Where are complaints heard?

Where can individual complaints be filed?

Individual complaints, also known as "communications" and "petitions", are filed with the Petitions Unit of the United Nations Office of the High Commissioner of Human Rights in Geneva, Switzerland. Communications must be submitted in writing in one of the UN's six working languages, namely Arabic, Chinese, English, French, Russian and Spanish. The person who drafts and files a complaint is known as the "author", and the child whose rights have been violated is often referred to as the "victim". Child victims can also be thought of as "complainants", and are empowered to prepare and submit complaints without the assistance of a separate author.

What does a complaint look like?

Complaints don't have to be written in any specific way, but must fully set out the case for review and supply certain basic details about the authors and victims involved. The Office of the High Commissioner for Human Rights provides general guidance on submitting communications to UN treaty bodies, and also offers a model complaint form. When a complaint is filed, the Petitions Unit will make sure that it contains all of the information required for consideration, and can reach out to authors as necessary to request more details in an appropriate, accessible way. Once the complaint is complete, the Unit will then pass it along to the relevant UN "treaty body" to determine whether it can be reviewed.

What is a treaty body?

Treaty bodies are groups of independent experts at the UN, each associated with a particular international human rights convention. Treaty bodies are responsible for monitoring whether countries that have ratified a convention, known as "States parties", live up their responsibilities. Some treaty bodies can also receive complaints about violations of rights in the conventions they oversee, as is the case with the CRC communications procedure. Importantly, any treaty body can review complaints that are submitted by children. Where a complaint alleges violations of the CRC or its two substantive Optional Protocols, though, it will be examined by the Committee on the Rights of the Child.

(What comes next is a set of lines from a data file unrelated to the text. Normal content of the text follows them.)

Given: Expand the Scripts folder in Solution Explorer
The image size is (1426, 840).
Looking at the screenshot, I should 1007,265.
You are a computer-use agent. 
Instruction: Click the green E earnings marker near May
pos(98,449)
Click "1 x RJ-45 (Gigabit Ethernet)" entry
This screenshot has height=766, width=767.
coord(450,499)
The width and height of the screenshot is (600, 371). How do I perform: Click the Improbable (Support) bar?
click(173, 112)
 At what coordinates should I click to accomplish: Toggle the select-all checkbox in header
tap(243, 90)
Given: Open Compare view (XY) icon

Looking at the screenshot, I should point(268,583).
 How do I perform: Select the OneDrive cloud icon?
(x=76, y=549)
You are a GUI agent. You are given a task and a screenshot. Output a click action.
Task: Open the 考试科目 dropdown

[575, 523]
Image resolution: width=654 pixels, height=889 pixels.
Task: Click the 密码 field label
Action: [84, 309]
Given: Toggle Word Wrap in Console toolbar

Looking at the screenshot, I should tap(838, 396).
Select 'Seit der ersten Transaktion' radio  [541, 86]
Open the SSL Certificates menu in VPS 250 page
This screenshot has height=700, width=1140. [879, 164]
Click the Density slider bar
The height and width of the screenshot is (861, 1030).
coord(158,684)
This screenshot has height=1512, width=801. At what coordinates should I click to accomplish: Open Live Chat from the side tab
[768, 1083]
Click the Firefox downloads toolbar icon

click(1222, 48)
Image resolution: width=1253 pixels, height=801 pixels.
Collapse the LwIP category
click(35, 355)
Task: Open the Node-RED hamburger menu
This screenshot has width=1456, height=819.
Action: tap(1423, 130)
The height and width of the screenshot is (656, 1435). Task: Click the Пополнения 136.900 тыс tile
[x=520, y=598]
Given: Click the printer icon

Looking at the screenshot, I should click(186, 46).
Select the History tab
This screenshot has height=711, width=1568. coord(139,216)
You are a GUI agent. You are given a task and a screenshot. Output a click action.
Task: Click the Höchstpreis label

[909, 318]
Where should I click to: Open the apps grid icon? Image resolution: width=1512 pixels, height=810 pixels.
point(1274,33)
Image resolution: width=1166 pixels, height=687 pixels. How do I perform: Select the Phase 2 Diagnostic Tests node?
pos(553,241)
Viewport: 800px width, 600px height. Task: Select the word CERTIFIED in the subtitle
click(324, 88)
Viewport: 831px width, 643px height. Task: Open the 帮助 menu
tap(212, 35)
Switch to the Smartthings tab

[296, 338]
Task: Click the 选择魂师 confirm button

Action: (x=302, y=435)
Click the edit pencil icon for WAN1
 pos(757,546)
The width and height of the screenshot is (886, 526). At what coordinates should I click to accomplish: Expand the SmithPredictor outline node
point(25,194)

What is the Committee on the Rights of the Child?

The Committee on the Rights of the Child (CRC) is the treaty body responsible for monitoring the Convention on the Rights of the Child. The Committee has been in existence for as long as the Convention itself, and is tasked with reviewing the children's rights record of every country that has ratified the CRC or its substantive Optional Protocols. The Committee is made up of 18 children's rights experts, and currently meets 3 times a year. The Committee oversees the "periodic reporting procedure" for the CRC, during which governments provide information about national laws, policies and programmes that relate to children's rights and the Committee responds with recommendations to improve respect for these rights.

The Committee also presides over the CRC Complaints Mechanism, and holds the primary responsibility for reviewing communications about violations of children's rights. The Optional Protocol sets out the basic framework for reviewing complaints, and the Committee's Rules of Procedure more clearly set out how complaints are processed. Once a communication reaches the Committee for consideration, the Optional Protocol and Rules of Procedure together determine whether and how it will be admitted and examined.